Lengua indígena Pame “agoniza”; sus 15 hablantes habitan en Pachuca
No hay interés por parte de las personas en mantener su idioma vivo, mientras que el tenec solo 60 personas lo hablan, el náhuatl y el otomí registran un crecimiento moderado
Alma Leticia Sánchez
Las mujeres, hombres, niñas y niños que aún la utilizan están instalados en la capital del estado, quienes “nos han dicho que no están interesados en que se les hable en su lengua. Ahí tenemos un reto importante. En Hidalgo tenemos muy limitado el número”, dijo.

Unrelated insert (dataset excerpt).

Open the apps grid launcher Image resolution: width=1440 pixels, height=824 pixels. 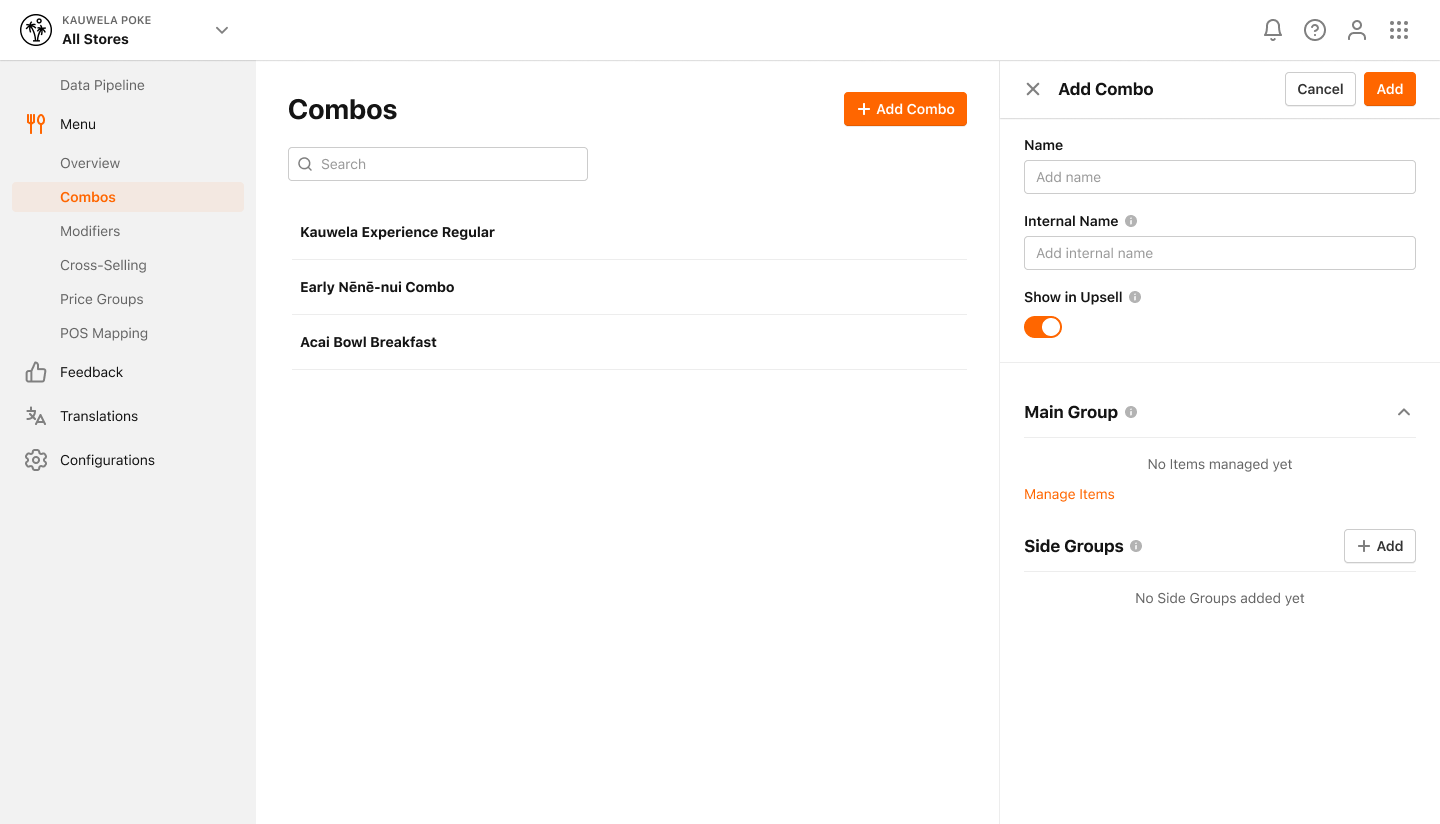1398,30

Así que para ese grupo, el comisionado de los pueblos indígenas tiene planeado certificar a uno de ellos a fin de iniciar un proceso de rescate, pues esta comunidad hablante del Tenec tiene alrededor de 30 años que habita Hidalgo.
Indicó que respecto al náhuatl ha tenido un crecimiento moderado que ya permitió quitarla de la lista de lengua madre en peligro de extinción, mientras que el otomí aumentó un poco el número de hablantes.
“Representa un reto para la sociedad, para el gobierno, el poder implementar mecanismos de fortalecer la lengua otomí con sus variantes hñahñu y ñoju con influencia en el Valle del Mezquital.
En tanto, la lengua tepehua sí está en peligro de extinción en la entidad, pues solo se habla en el municipio de Huehuetla.
Ante ello, indicó que deberán diseñar algunos talleres de lenguas para fortalecerla a fin de aumentar el número de hombres, mujeres e infantes que la utilicen.